As more U.S. shoppers return to stores this spring, e-commerce-driven services like curbside pickup that provided a lifeline during the early days of the pandemic could become a weight to the margins of major retailers.
Over the last year, a pandemic-induced e-commerce boom benefited brick-and-mortar retailers like Walmart Inc., Target Corp. and Costco Wholesale Corp., and their investments in omnichannel capabilities allowed them to capitalize on online demand. Consumer-related stimulus spending also helped lift same-store sales growth, which includes both digital and in-store transactions. But a slowdown in e-commerce is expected as COVID-19 case counts wane in many parts of the U.S., and higher labor and delivery costs could start making those online services less profitable, retail analysts said.
Last-mile delivery costs for online goods are notoriously expensive and time-consuming for the retailers, said Garrett Nelson, senior equity research analyst at CFRA. And workers who fulfill online orders for curbside pickup are often paid higher wages than most other store workers, Nelson added.
Also problematic are lingering COVID-19 related expenses that could eat into sales margins, along with rising commodity, freight and fuel costs, Nelson said. Major consumer products companies such as The Coca-Cola Co. and The Procter & Gamble Co. have recently announced price increases, which will likely be passed on to a more value-oriented shopper looking to spend less, Nelson said.
"We're seeing cost pressures that we haven't seen in a long time," Nelson said. "Comps are very difficult as we pass the one-year anniversary of the pandemic."
Companies will be working to offset increasing costs as consumers who previously spent more online during the pandemic become less concerned with safety and convenience.

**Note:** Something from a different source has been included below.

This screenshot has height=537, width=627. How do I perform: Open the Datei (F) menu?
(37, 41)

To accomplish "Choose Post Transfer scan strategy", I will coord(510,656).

"Eventually, they are going to start scrutinizing what they are paying for some of these delivery services or choosing a retailer that's closer by that has curbside," said Doug Hermanson, principal economist for Kantar.
Costco and Walmart Inc. saw year-over-year increases in comparable same-store sales in 2020 with average quarterly increases of 13.0% and 8.9%, respectively, as online shopping during the pandemic helped boost profits. BJ's Wholesale Club Holdings Inc., a unit of Walmart, posted an average quarterly increase in same-store sales of 21.4% in 2020, followed close behind by Target, which saw an average quarterly increase of 19.1% throughout 2020.
According to S&P Capital IQ, analysts expect Walmart and Costco to see same-store sales growth shrink back down to below 5% in the second half of 2021. Meanwhile, analysts forecast Target to bounce back from an immediate dip to single-digit territory at 9.4% in the second quarter of 2021 to 17% at the end of 2021.
Michael Baker, managing director with D.A. Davidson who covers Walmart, said comparing this year's growth to last year will be tough, but companies could offset slowing e-commerce sales with improvements in-store traffic.
Both Walmart and Target reported a strong return to in-store shopping and a dip in digital sales in their most recent quarterly results. Walmart expects U.S. comparable sales to grow in the low single-digits during the second quarter, excluding fuel, while Target expects mid-to-high single-digit growth in comparable sales during the second quarter.
CFRA's Nelson said Walmart and Costco could see more of an impact on the bottom line because they are more tied to the grocery category, which was boosted by online shopping trends but is expected to decline as consumers increasingly eat away from home.
Target, however, is more favorably positioned because food and beverage only account for about 20% of its total net sales, and the company has more exposure to higher-margin general merchandise categories. Target has also become more proactive with minimum wage increases to $15 per hour, potentially making retention less of an issue, Nelson said.